月の世界
「博多湾を一望する三十七階のスカイガーデン。遠くを渡る船や能古島
(のこのしま)に沈む夕日、そして百道の夜景。毎日違う眺望を鳥のよう
に自由に眺めるうちに心までおおらかに解き放たれていくようです。」
これは福岡に建築中のマンションのパンフレットである。
タイトルは「日々変わる博多湾と島々の景色を鳥の目で眺める毎日」となっている。
このコピーライター氏の目にも、この高層マンションに住む人は人類から鳥類へ進化したものと受け取られているようだ。
遠い未来、人は鳥のように翼を持つようになるのかも知れない。
この主役たる三棟の超高層マンションは、三角形の各頂点部分に配置され並び立つ計画だ。見ようによっては、スペインのサグラダ・ファミリアを思わせるペンシル状の縦長のビルが中空に並び立つ様がCGの画面でリアルに再現されている。
更に、コピーライター氏は歌うように続ける。
「アイランドタワースカイクラブ。この優美で斬新なスタイルは、高層階でも自然を身近に感じることの出来る住まい、どの住戸も開放感溢れる眺めを楽しめる空間を実現するためにたどりついた先端的建築技術の結論。」だそうだ。尚更に「人間と自然がおたがいを尊重し合い、共に生きて行こうという試みを模索しながら、二十一世紀のあるべき街づくりに挑戦する地、アイランドシティー。」と続ける。

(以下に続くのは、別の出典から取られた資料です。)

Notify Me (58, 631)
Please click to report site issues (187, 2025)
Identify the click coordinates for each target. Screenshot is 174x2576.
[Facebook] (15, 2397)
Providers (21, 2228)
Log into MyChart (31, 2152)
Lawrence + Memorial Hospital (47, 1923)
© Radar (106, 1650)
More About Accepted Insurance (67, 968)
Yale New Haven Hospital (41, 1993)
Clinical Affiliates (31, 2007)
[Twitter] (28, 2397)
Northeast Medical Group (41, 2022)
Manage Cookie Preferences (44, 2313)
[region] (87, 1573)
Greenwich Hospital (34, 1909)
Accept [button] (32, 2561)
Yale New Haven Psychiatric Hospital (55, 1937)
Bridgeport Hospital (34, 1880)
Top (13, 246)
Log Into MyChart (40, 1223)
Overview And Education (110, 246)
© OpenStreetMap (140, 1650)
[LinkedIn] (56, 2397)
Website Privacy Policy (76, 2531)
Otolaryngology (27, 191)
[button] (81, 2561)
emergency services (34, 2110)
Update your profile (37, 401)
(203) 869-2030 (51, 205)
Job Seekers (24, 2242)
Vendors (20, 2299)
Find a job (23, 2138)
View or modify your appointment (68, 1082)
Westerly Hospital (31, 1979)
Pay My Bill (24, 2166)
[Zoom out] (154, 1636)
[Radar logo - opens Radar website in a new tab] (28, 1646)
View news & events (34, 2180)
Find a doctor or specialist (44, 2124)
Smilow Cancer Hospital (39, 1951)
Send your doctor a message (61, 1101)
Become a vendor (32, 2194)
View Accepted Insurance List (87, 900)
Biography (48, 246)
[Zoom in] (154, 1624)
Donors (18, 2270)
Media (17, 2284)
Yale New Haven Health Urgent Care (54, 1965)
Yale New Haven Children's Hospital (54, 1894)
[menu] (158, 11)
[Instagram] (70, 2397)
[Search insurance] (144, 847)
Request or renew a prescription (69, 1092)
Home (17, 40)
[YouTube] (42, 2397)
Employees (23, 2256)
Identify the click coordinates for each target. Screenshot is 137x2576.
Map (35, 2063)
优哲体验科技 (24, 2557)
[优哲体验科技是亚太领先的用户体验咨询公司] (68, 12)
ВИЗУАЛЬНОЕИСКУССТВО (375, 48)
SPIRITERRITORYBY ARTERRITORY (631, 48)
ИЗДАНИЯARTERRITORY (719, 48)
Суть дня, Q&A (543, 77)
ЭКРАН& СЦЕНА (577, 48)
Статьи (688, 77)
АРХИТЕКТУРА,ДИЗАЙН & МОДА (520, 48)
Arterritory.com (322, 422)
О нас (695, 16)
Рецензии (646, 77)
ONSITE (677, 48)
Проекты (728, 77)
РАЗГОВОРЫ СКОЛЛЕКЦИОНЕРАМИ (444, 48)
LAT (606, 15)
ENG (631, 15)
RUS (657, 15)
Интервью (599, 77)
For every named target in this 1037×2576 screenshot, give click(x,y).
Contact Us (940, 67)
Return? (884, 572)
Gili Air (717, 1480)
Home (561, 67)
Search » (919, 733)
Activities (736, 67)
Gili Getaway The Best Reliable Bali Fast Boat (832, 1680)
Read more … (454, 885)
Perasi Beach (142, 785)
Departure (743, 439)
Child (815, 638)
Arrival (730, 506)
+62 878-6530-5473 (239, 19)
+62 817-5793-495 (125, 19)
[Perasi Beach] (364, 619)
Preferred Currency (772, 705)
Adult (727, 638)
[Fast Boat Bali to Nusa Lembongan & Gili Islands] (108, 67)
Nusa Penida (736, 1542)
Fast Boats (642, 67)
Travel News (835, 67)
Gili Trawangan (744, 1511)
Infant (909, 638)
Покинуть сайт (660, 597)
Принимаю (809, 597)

そうして、このマンション群には四百九戸の住まいが誕生するのだという。
パンフレットを子細に見ると、中空の庭と呼して、三・十五・二十六・三十六の各階にスカイガーデンなるお盆状の広場がこの三棟のビルを結んで配置されている。
この頃出現する大型台風に晒されたら、各ガーデンの二十本ばかりの小経木は吹き飛ばされそうに思えるが、どうなのだろうか。
ともあれ、この各ガーデンには各々それらしき命名がなされており「大地の庭」「爽風の庭」「悠景の庭」「清光の庭」とある。
しかし、サッカー、野球はきっとご法度に違いない。こぼれ落ちた「球」は、一変、危険球となる恐れがあるため、子供には躾が必要となる。そう言えば、鳥はサッカーも野球もしないので心配はいらないのかも。